Press Release
RNs at HCA’s Regional Medical Center of San Jose hold action Tuesday: red alert on unsafe staffing
At HCA’s Regional Medical Center of San Jose, RNs will hold a shift change action Tuesday, April 6 to call public attention to a growing concern over inadequate staffing they say leads to dangerous delays in care, the California Nurses Association/National Nurses United (CNA/NNU) announced today.
- What: Regional Medical Center RNs to protest unsafe staffing
- When: Tuesday, April 6, 2021, 2 p.m. – 4 p.m.
- Where: Regional Medical Center, 225 N. Jackson Ave., San Jose
(Action will be at the corner of Jackson and McKee.)

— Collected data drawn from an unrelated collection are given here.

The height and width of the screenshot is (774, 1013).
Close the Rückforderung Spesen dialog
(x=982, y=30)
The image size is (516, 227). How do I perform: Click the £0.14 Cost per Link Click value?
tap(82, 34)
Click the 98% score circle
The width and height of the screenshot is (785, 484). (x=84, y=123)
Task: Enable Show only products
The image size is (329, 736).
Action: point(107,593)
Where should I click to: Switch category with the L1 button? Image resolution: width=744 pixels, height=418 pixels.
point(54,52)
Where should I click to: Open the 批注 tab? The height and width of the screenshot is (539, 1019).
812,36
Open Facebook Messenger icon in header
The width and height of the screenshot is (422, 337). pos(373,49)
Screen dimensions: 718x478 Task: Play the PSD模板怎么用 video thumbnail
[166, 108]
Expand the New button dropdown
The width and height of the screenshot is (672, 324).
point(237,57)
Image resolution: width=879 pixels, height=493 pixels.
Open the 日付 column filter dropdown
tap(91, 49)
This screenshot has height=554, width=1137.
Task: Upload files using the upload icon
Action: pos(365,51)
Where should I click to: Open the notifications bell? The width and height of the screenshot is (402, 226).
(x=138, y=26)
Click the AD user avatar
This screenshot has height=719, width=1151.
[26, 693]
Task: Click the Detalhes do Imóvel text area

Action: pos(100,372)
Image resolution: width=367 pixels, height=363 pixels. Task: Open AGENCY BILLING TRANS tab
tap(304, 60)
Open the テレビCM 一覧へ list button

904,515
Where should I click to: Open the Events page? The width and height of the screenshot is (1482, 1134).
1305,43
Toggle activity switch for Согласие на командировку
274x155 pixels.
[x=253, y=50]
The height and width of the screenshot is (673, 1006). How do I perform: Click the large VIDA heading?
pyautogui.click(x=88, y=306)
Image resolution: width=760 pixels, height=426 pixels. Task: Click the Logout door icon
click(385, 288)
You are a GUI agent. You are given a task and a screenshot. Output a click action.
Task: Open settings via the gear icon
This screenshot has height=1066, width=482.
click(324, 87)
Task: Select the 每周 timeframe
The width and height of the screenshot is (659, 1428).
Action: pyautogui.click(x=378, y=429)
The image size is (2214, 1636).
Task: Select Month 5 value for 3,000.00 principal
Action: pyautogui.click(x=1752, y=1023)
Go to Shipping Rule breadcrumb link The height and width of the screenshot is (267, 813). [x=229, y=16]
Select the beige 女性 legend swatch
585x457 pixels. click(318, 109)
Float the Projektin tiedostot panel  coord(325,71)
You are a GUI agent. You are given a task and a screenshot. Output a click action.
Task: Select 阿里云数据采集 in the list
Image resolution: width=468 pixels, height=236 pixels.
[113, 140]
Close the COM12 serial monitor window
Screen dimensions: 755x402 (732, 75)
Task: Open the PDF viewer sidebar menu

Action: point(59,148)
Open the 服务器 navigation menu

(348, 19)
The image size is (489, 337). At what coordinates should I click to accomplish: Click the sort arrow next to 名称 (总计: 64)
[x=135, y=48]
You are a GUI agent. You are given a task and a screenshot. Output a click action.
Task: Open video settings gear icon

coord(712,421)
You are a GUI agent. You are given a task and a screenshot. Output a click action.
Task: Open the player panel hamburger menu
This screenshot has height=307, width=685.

“Regional RNs will not be silent about short staffing that puts our patients at risk. This is an untenable situation that HCA and Regional management have an obligation to frontline caregivers and this community to repair,” said Mary Jean Dimapasoc, an RN in the observation and Covid unit at Regional.
“For more than a year, we have consistently gone above and beyond what is required to protect our patients—at risk to ourselves, our patients, our co-workers and our families—in the middle of a pandemic, without the resources and support from the hospital we need,” said intensive care unit RN Michelle Lorang.
Among concerns cited by the Regional RNs:
- Inadequate resource nurses, charge nurses, unit clerks, and nursing assistants, resulting in lack of support to respond to emergencies. This can result in poor patient outcomes, say nurses, and even patient deaths.
- Lack of staffing for rest and meal breaks, in violation of the hospital’s own policy, in accordance with state law. Without the ability to take breaks, RNs often have to work fatigued, which can cause patient care errors.
- Harassment of RNs who must work short periods of overtime due to inadequate staffing, because the administration doesn’t want to pay for overtime.
- Lack of management effort to contact off-duty RNs to assist with short staffing. Charge nurses are forced to contact additional nurses, only to be told by management that whoever is called in must be paid at lower rates than required by the contract.
“HCA and Regional have already put our patients and community at risk with the disgraceful decision to eliminate mother-baby services last spring as the pandemic was surging,” said Martha Marrero, an emergency room RN. “And they continue to fail our nurses and patients by not ensuring we have the staff and resources we need. That puts our patients in jeopardy. This must stop.”
Just last week, RNs at HCA’s other San Jose hospital, Good Samaritan, also sounded the community alarm over poor staffing, especially in the birthing and neonatal intensive care units that care for many of the patients formerly seen at Regional.
HCA can well afford to provide all the staff that is needed, say nurses, and to honor the collective bargaining provision on scheduling, breaks, and overtime. HCA is the wealthiest hospital system in the U.S. Last year alone HCA reported $3.7 billion in profits.